TASK DIRECTIONS. Transcribe the listing from its top line through the line with "Task: Click the Interface column header". Keep it exact, both ends included, and add nothing.

EXERCISE DATA.
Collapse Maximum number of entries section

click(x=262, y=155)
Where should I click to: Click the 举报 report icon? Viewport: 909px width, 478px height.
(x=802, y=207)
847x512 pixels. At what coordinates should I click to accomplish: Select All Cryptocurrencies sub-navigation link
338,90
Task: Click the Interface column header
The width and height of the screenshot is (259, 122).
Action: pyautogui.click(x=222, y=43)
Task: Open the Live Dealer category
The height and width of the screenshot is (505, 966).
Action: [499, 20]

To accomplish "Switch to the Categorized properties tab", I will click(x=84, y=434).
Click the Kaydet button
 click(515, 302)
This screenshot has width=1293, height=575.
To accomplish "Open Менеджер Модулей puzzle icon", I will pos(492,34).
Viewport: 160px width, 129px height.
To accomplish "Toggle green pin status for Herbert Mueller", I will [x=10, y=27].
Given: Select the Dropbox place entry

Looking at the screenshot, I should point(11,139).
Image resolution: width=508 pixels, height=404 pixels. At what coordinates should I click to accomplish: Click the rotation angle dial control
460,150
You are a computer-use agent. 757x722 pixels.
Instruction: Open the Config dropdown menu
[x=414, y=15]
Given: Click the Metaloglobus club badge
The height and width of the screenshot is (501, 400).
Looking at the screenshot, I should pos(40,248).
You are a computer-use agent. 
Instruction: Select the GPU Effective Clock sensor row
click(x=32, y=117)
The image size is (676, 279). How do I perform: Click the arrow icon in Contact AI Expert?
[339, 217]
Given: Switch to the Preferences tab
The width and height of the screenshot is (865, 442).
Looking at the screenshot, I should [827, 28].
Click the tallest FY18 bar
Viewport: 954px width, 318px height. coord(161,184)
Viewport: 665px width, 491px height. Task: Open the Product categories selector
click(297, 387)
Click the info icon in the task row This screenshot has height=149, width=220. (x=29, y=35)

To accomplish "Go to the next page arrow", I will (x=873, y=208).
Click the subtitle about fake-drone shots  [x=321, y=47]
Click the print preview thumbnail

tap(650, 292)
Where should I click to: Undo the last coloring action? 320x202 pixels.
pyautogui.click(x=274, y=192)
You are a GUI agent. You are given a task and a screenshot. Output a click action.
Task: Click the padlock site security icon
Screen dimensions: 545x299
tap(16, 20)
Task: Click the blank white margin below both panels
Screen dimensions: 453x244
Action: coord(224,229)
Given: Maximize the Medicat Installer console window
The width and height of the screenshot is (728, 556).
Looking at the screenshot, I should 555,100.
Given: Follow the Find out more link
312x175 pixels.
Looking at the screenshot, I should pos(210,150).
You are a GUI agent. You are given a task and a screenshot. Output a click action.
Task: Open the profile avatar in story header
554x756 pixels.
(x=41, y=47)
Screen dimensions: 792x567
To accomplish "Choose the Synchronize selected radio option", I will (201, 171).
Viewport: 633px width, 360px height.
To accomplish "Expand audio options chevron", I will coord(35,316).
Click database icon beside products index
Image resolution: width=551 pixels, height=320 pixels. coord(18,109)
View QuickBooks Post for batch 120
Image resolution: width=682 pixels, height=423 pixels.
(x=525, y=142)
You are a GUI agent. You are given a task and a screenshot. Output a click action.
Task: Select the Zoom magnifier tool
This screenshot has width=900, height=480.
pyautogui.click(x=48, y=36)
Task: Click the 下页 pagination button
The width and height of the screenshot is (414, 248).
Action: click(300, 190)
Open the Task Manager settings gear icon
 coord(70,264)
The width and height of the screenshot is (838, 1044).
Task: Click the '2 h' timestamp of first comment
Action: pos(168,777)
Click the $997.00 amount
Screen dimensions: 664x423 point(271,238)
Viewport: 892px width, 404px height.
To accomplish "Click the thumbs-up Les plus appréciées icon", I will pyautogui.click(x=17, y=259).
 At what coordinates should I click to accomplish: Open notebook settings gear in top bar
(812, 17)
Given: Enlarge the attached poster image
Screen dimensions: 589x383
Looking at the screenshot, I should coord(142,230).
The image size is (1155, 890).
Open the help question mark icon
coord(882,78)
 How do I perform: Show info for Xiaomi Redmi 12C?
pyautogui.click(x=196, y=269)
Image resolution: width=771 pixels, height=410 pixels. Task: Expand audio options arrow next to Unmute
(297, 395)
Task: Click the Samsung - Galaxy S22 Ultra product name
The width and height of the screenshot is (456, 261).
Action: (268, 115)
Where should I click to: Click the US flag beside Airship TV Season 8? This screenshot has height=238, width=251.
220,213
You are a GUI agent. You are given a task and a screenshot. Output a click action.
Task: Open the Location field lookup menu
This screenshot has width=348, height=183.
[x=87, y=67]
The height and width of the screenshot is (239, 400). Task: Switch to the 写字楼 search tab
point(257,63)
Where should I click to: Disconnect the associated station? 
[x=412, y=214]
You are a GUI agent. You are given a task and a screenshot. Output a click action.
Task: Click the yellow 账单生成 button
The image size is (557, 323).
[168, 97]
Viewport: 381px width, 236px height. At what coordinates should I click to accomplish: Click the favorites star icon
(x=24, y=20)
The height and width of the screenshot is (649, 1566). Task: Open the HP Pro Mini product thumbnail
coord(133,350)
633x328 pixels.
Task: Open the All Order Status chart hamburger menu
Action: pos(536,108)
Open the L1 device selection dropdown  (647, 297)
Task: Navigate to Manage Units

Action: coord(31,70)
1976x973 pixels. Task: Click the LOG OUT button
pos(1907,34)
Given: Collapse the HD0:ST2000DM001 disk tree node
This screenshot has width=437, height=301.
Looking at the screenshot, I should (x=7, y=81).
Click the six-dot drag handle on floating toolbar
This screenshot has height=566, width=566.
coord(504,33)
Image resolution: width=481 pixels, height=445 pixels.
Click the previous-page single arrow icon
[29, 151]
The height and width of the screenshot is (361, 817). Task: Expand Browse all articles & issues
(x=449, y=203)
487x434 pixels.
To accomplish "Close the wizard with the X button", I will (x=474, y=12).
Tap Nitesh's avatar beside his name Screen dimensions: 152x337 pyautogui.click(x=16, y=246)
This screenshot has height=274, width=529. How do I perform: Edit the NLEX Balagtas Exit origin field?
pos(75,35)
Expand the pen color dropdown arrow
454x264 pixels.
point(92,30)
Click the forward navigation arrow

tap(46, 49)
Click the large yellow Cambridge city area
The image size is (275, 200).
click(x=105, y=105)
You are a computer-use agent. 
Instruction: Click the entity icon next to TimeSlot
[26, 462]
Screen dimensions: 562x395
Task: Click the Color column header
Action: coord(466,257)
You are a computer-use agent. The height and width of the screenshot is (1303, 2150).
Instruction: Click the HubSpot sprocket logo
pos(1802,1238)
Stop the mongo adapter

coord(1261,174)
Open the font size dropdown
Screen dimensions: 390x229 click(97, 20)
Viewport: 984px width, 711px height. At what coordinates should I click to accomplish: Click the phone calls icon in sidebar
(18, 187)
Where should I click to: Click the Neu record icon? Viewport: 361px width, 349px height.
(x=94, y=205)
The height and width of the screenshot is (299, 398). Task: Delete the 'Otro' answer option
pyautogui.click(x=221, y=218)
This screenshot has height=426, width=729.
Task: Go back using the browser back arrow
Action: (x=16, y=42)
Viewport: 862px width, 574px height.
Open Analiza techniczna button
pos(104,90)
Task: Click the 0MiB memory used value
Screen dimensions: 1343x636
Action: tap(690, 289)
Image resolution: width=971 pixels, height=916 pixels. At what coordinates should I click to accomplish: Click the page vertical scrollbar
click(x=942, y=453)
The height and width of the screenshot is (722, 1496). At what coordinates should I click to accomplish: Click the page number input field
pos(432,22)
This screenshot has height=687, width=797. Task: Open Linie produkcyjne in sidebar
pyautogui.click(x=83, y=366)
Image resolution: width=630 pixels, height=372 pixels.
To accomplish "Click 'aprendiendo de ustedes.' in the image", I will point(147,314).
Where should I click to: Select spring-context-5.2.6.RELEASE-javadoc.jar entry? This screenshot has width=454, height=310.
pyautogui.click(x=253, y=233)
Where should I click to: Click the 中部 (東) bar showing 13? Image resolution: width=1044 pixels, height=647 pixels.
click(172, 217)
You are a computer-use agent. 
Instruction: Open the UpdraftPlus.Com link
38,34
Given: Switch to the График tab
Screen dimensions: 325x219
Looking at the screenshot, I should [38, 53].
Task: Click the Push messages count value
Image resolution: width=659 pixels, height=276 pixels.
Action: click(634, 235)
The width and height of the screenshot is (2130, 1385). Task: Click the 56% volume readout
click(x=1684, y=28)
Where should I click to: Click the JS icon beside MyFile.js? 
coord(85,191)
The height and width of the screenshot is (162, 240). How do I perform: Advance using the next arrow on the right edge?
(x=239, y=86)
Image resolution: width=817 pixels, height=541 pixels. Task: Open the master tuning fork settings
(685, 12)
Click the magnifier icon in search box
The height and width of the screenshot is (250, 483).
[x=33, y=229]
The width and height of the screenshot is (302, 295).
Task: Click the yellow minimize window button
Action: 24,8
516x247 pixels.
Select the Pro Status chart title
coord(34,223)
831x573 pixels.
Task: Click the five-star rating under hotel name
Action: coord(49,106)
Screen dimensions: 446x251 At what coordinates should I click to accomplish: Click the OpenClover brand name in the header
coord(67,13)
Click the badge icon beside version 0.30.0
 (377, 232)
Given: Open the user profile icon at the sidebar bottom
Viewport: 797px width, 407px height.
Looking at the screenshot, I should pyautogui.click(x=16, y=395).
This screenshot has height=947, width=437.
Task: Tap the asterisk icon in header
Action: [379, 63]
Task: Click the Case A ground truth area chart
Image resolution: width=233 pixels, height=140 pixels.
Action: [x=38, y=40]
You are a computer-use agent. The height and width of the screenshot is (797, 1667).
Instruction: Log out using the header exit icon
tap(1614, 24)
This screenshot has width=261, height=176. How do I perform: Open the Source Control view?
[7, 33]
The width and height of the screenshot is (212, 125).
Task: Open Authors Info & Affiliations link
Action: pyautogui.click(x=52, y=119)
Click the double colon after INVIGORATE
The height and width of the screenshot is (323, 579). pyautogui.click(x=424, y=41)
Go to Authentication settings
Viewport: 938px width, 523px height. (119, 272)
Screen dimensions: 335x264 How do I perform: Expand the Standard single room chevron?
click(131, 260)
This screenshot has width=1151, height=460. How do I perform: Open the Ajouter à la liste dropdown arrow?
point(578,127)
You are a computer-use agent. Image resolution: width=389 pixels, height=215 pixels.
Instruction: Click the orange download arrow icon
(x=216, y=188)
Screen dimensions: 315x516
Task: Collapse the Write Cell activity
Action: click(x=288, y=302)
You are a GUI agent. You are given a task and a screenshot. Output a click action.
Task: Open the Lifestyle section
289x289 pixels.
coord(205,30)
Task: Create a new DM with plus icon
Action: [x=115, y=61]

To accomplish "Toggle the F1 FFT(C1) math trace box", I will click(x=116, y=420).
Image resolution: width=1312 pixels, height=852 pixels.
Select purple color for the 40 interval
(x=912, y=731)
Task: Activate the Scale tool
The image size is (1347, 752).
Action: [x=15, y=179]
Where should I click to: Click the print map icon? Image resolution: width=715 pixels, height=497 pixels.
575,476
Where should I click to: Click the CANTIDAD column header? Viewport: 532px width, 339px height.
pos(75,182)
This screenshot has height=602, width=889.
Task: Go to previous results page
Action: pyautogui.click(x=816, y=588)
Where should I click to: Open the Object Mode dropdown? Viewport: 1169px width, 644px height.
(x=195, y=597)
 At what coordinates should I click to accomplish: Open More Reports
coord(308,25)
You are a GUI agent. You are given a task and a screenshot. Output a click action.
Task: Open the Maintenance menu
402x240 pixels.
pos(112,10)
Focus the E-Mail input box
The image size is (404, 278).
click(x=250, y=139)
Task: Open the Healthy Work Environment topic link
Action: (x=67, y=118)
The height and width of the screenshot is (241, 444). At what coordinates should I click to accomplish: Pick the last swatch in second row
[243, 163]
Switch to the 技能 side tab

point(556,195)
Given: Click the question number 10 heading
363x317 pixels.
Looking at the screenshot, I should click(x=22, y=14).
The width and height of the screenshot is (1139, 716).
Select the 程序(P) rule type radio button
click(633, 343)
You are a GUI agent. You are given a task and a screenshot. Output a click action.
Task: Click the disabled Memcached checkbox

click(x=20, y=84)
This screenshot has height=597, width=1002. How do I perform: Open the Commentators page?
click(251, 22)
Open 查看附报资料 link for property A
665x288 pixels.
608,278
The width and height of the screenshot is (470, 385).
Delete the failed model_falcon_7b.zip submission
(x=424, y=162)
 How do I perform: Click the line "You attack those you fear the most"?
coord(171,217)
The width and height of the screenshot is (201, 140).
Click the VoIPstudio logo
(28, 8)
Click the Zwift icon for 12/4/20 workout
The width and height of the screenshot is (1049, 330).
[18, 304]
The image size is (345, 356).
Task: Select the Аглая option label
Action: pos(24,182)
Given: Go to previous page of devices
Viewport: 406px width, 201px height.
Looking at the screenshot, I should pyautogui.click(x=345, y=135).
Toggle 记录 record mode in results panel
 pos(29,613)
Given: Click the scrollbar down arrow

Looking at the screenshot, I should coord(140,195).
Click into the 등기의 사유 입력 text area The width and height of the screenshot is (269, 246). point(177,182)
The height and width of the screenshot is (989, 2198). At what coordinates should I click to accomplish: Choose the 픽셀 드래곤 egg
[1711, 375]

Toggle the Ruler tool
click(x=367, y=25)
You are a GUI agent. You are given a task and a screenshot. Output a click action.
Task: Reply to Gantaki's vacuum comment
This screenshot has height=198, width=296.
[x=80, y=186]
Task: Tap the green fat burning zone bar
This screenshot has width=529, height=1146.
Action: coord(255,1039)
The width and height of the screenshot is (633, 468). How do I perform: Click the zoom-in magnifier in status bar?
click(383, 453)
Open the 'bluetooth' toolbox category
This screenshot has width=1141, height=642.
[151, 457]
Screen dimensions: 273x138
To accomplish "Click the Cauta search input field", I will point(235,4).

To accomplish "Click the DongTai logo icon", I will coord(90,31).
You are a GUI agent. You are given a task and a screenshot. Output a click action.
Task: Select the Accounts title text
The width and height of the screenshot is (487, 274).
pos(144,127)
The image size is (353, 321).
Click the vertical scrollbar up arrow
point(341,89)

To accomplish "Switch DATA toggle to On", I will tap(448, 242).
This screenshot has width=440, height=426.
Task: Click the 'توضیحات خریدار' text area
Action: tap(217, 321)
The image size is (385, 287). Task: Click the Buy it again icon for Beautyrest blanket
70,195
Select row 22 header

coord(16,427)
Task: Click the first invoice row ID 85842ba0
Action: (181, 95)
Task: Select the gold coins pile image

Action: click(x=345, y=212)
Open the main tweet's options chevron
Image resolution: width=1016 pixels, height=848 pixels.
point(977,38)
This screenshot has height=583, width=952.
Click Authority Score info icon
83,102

ANSWER SPACE.
Collapse Maximum number of entries section

click(x=262, y=155)
Where should I click to: Click the 举报 report icon? Viewport: 909px width, 478px height.
(x=802, y=207)
847x512 pixels. At what coordinates should I click to accomplish: Select All Cryptocurrencies sub-navigation link
338,90
Task: Click the Interface column header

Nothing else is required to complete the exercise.